The head of the state also broached other matters of national importance, including justice administration under which he hailed traditional justice methods employed by the Judiciary and demanded tougher handling of murder, rape, and corruption suspects.

In reaction to this, some MPs who spoke to this publication demanded that all capital offences be dealt with equal measure as they all inflict damage on society.
“I found it disturbing that the President talked about the selective approach [on capital offences]…thieves are thieves, whether you stole chicken or cows, you are a thief,” Butiru County MP Gerald Wakooli said in a rejoinder.

Left to Right: Vice President Jessica Alupo, Third Deputy Prime Minister Lukia Nakadama and Prime Minister Robinah Nabbanja at the function. 
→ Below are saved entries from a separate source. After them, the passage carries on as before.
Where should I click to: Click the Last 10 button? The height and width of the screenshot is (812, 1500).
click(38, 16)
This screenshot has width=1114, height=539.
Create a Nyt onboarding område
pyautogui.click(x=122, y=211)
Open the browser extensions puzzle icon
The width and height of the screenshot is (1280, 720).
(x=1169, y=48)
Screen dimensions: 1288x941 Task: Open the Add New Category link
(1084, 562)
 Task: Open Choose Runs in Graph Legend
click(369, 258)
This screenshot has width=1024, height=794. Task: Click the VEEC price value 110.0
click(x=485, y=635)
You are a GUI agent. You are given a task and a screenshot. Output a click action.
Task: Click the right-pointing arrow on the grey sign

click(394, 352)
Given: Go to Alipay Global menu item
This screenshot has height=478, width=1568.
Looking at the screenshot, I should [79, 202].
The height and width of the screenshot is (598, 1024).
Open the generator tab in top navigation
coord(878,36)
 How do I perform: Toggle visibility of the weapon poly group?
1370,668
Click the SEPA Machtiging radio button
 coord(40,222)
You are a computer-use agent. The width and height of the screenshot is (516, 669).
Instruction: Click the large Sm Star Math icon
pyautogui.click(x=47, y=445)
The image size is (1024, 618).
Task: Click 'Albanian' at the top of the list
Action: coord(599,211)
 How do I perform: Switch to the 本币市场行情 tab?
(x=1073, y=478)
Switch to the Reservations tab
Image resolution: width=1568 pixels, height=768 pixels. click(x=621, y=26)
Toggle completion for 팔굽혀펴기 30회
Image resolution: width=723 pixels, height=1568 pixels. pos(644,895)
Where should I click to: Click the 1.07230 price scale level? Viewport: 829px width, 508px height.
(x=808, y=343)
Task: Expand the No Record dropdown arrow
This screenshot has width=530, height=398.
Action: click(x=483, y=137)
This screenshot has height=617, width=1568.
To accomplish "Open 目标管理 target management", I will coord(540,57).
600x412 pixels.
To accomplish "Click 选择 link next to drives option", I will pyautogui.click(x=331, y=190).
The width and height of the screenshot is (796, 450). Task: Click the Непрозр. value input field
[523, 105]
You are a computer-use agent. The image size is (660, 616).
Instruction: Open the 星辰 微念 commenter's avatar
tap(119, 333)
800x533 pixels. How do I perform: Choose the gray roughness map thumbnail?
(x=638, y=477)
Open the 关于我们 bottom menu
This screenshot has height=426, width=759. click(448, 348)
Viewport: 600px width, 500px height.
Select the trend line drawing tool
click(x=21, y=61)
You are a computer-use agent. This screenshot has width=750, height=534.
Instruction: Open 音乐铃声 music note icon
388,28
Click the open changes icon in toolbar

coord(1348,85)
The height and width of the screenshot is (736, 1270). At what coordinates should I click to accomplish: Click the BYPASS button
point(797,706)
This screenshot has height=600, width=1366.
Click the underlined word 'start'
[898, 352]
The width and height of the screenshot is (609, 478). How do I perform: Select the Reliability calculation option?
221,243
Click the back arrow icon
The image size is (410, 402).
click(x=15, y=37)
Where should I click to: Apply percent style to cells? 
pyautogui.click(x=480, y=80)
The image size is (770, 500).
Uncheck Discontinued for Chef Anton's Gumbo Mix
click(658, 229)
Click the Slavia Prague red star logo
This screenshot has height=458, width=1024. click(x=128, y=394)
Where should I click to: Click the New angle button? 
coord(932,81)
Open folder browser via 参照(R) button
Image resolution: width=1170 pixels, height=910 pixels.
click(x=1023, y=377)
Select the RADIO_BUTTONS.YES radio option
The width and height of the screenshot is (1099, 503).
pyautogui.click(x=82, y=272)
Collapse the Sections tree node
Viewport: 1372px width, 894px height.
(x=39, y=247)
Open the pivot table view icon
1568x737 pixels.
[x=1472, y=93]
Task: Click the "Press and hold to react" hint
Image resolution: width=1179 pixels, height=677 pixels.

Earlier in her remarks, Parliament Speaker Anita Among urged accounting officers of various government entities to openly report all instances of influence peddling by legislators or parliamentary staff.

“Previously we have urged accounting officers to share with the leadership of the legislature any incidences of influence peddling,” she said, adding: “However, we haven’t received any such information. We urge accounting officers to maintain open channels of communication and coordination with the leadership of the Legislature in pursuit of greater transparency and accountability.”

She also rallied MPs to desist from corrupt tendencies, including soliciting “inducements from anybody”.
Hours before the budget reading, Deputy Parliament Speaker Thomas Tayebwa said they were working “very closely with the President and we hope that we can continue cleaning up” the House.

Some Opposition parliamentarians, among them Ms Lucy Akello (Amuru District, FDC) and Mr Geoffrey Ekanya (Tororo, FDC), defied a boycott call by the Leader of the Opposition in Parliament Joel Ssenyonyi and attended yesterday’s budget reading.